━━━━━ EXERCISE MATERIAL
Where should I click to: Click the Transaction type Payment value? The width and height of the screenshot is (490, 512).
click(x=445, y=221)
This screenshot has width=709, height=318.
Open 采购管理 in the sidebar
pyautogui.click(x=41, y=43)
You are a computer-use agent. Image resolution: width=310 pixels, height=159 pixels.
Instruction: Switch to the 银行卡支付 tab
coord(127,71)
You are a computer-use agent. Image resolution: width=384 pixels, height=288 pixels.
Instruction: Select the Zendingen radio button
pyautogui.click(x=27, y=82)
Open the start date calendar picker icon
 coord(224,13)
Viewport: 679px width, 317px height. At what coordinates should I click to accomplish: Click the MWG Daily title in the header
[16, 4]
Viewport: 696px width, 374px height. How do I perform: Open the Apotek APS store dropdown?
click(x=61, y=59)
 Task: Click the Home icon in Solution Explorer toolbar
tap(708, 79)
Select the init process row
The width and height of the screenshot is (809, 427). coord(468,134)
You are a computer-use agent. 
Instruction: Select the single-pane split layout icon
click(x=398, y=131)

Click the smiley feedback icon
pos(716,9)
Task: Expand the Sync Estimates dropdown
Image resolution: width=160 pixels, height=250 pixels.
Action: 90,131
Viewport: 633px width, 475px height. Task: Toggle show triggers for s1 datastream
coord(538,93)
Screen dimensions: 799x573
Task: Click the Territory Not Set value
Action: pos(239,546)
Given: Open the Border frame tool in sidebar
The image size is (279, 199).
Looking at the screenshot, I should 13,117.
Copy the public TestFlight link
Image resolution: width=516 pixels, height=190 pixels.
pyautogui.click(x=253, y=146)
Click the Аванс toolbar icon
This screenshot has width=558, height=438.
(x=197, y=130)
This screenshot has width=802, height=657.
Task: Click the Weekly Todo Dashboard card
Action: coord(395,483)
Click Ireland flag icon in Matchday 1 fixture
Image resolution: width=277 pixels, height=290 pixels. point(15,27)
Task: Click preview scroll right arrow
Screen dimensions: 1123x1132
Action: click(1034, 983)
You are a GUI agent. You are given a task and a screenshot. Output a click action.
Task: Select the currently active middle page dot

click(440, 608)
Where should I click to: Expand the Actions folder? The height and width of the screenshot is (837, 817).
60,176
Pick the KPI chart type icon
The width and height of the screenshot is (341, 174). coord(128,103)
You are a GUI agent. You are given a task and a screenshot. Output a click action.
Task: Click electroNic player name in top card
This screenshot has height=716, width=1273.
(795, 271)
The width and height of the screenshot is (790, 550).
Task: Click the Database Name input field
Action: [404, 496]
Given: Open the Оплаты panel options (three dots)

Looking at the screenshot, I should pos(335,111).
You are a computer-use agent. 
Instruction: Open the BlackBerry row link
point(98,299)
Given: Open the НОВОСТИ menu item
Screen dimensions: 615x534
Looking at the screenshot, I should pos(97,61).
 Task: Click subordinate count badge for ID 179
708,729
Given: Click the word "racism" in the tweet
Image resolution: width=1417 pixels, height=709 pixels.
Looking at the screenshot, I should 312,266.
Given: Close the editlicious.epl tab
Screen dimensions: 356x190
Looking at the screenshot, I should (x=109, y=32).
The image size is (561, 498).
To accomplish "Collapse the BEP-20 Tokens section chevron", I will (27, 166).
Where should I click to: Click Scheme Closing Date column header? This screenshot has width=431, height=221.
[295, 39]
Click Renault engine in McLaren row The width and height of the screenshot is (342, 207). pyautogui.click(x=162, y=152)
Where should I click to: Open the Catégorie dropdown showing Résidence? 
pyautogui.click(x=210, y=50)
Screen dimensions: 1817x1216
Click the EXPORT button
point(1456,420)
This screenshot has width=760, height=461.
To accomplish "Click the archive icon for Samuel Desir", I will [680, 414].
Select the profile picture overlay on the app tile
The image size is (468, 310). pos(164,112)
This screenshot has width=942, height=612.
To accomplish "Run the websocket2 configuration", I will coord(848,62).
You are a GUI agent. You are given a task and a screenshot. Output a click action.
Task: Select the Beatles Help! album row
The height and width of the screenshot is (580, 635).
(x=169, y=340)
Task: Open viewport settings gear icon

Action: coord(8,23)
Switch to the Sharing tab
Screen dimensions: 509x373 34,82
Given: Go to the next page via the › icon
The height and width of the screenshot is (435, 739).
━━━━━━━━━━
▶ _WHAT THE TASK ASKS_: When a line in the material above includes "will", report that line by copying it.

▶ _WRITTEN SOLUTION_:
To accomplish "Collapse the BEP-20 Tokens section chevron", I will (27, 166).
To accomplish "Click the archive icon for Samuel Desir", I will [680, 414].
To accomplish "Run the websocket2 configuration", I will coord(848,62).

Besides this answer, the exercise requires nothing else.